**YOUR ASSIGNMENT:** What lines in the records below include the word "width"? Return each one.

------------

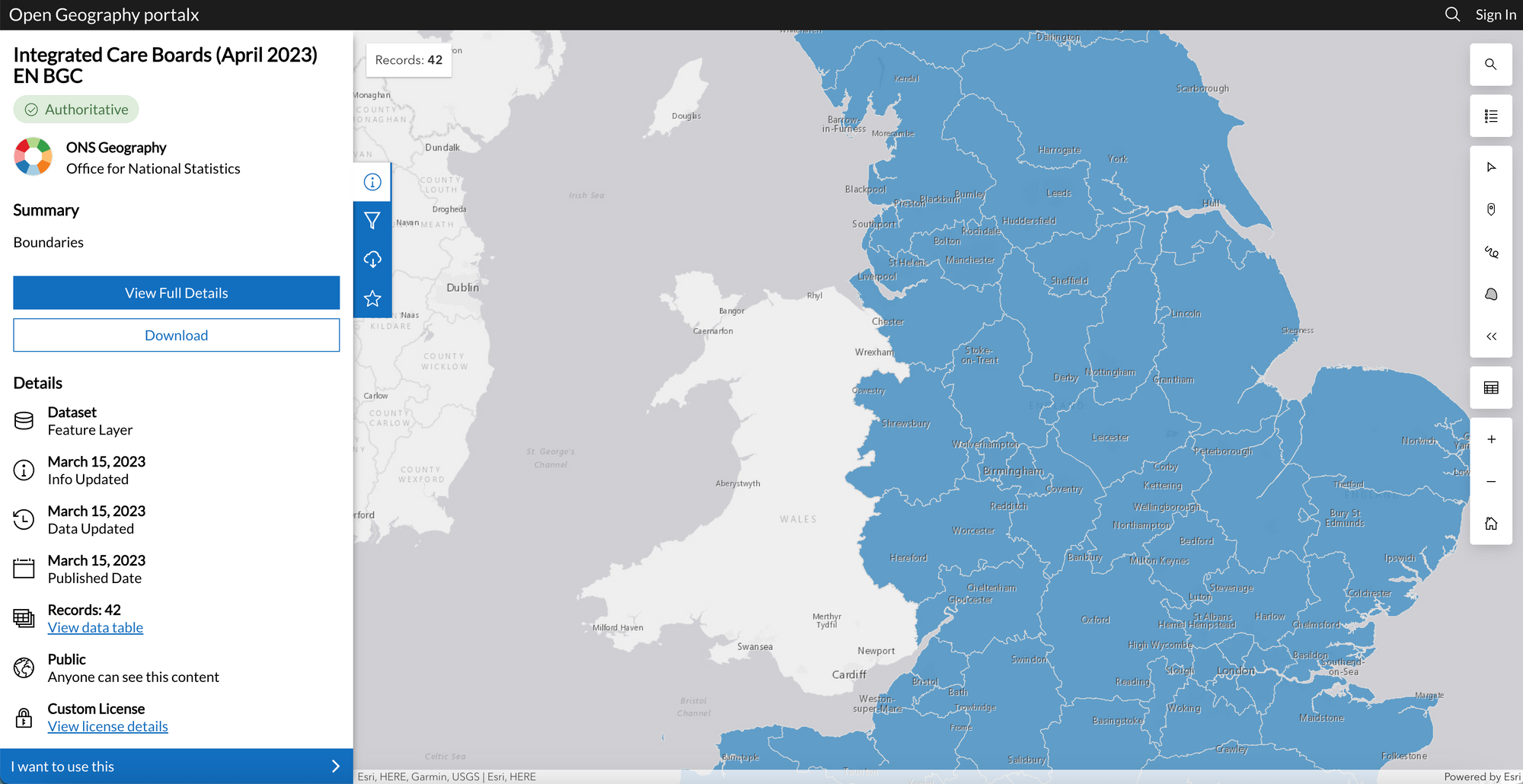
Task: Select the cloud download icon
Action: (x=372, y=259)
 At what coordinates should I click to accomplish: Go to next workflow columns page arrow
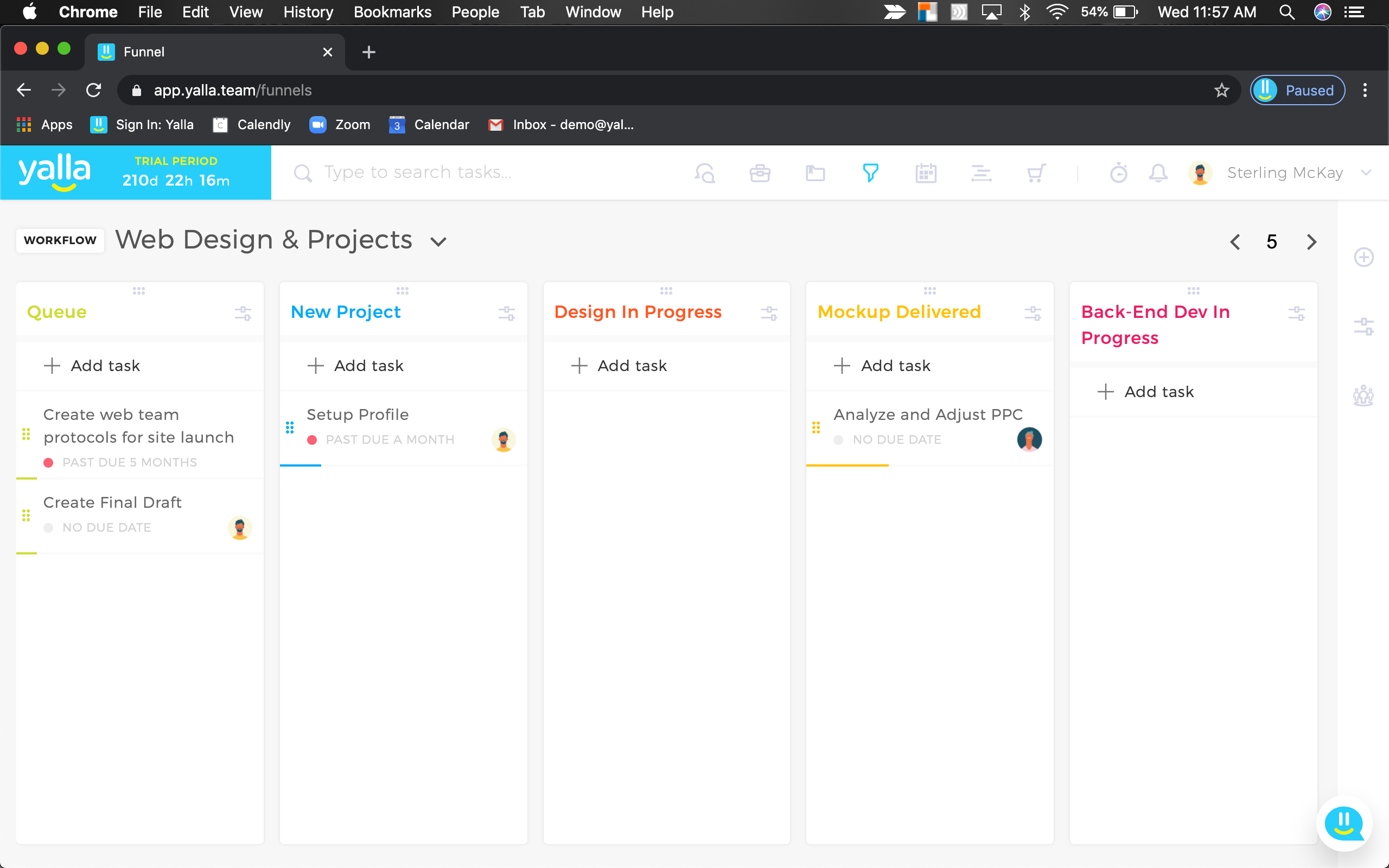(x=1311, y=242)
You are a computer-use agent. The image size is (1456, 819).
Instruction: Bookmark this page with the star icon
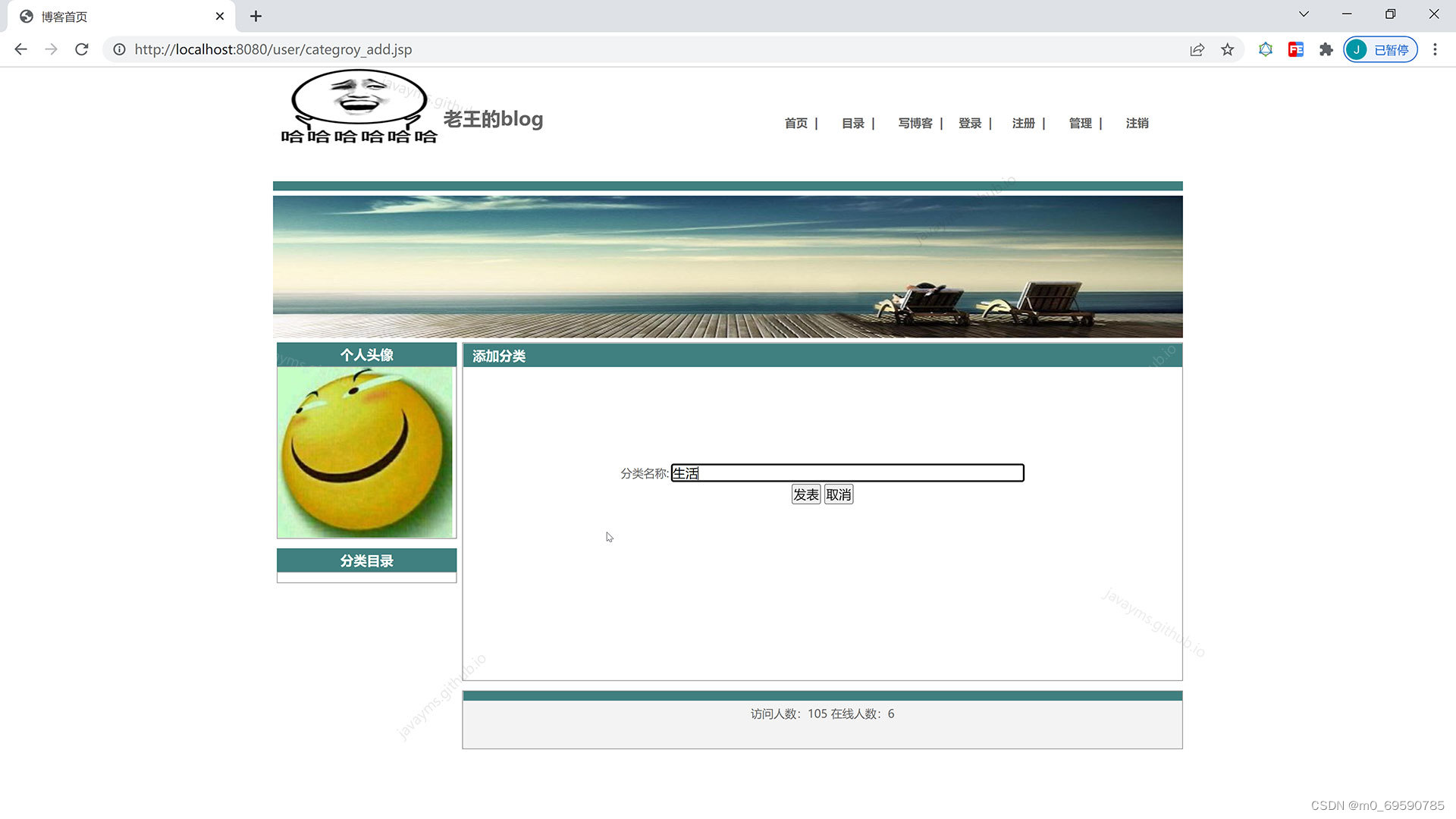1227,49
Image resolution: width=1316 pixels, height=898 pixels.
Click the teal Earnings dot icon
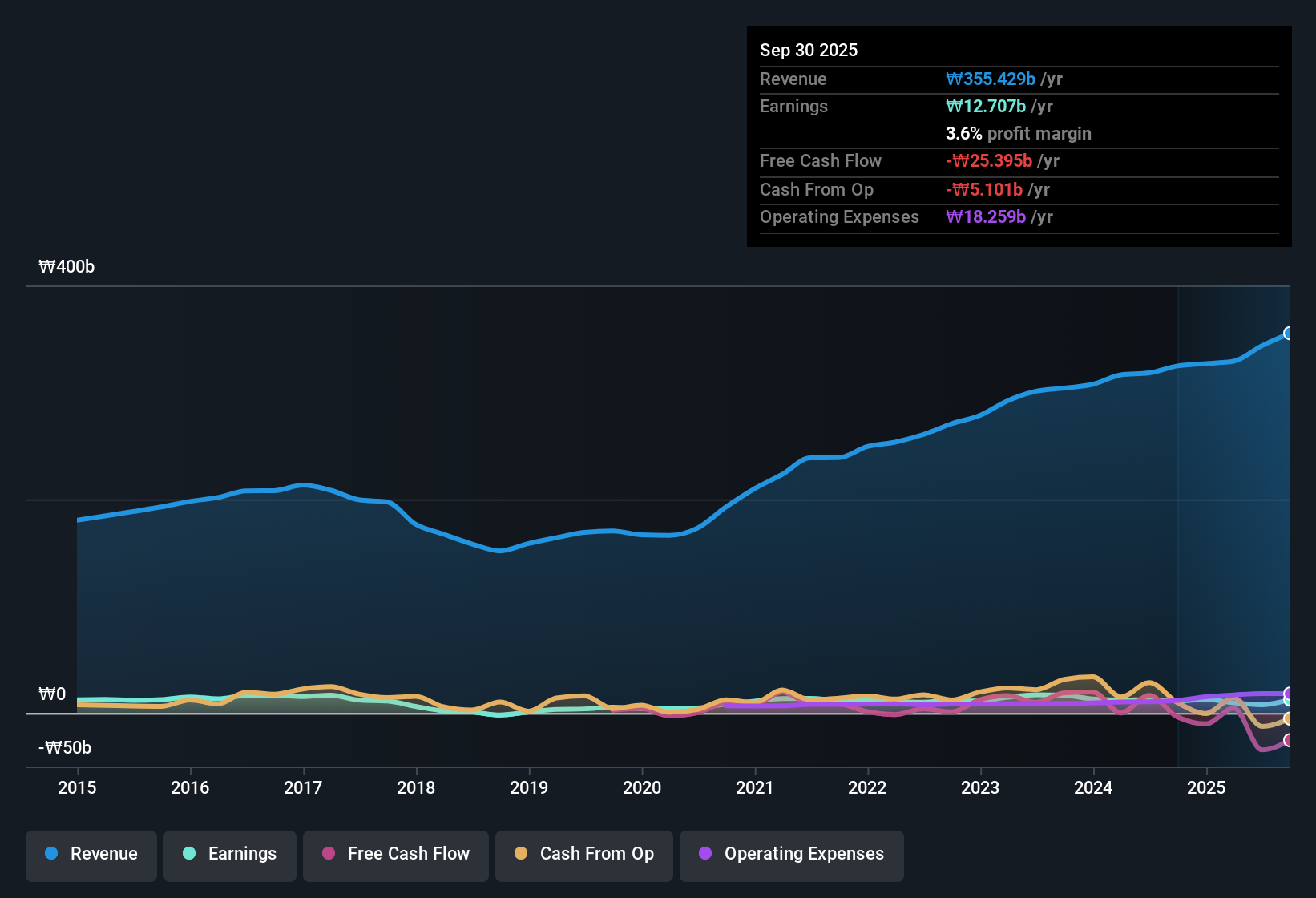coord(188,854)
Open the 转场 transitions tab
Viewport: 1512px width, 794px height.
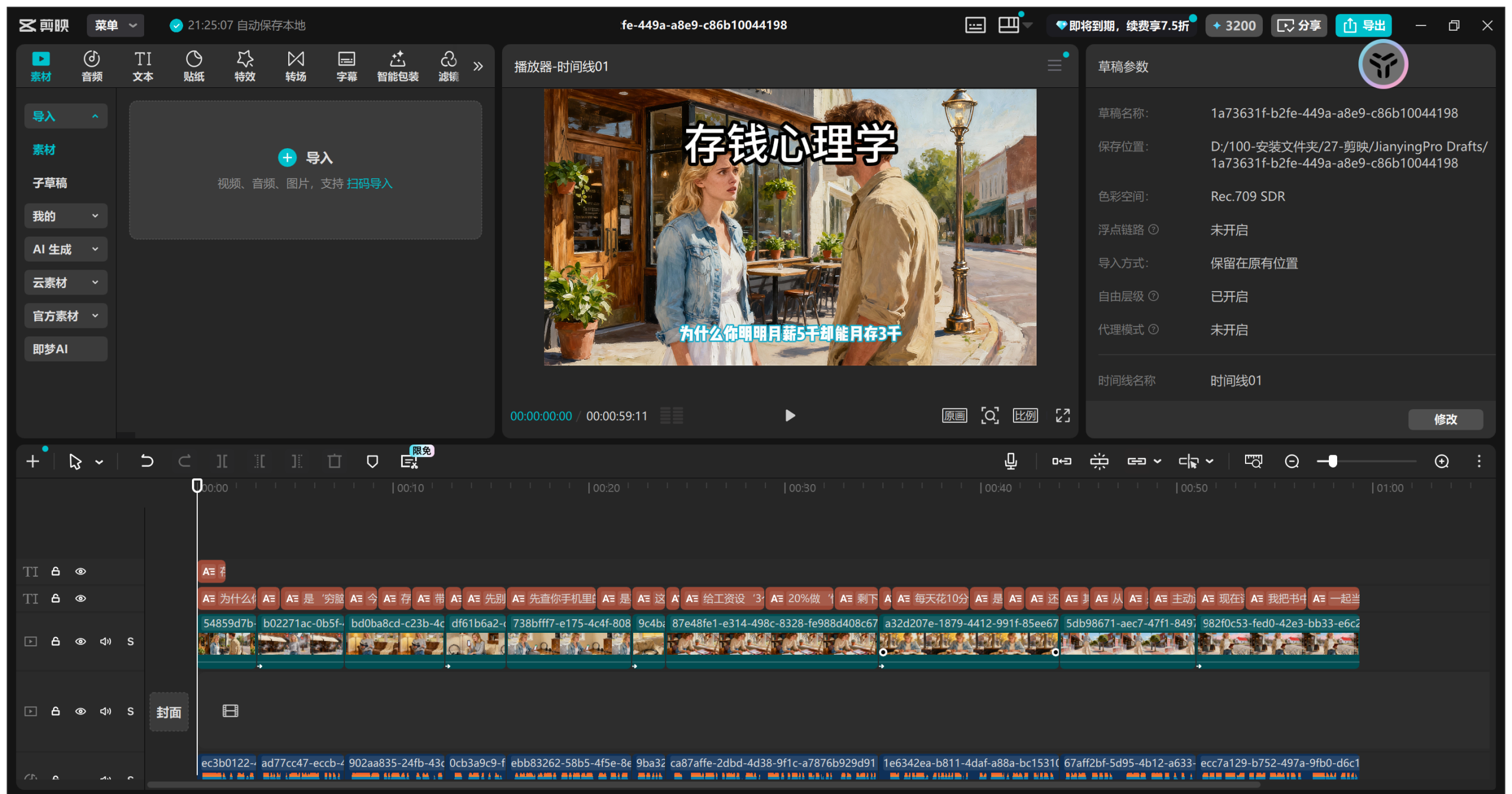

------------

**THE COMPLETED TASK:**
Image resolution: width=1316 pixels, height=898 pixels.
Viewport: 1512px width, 794px height.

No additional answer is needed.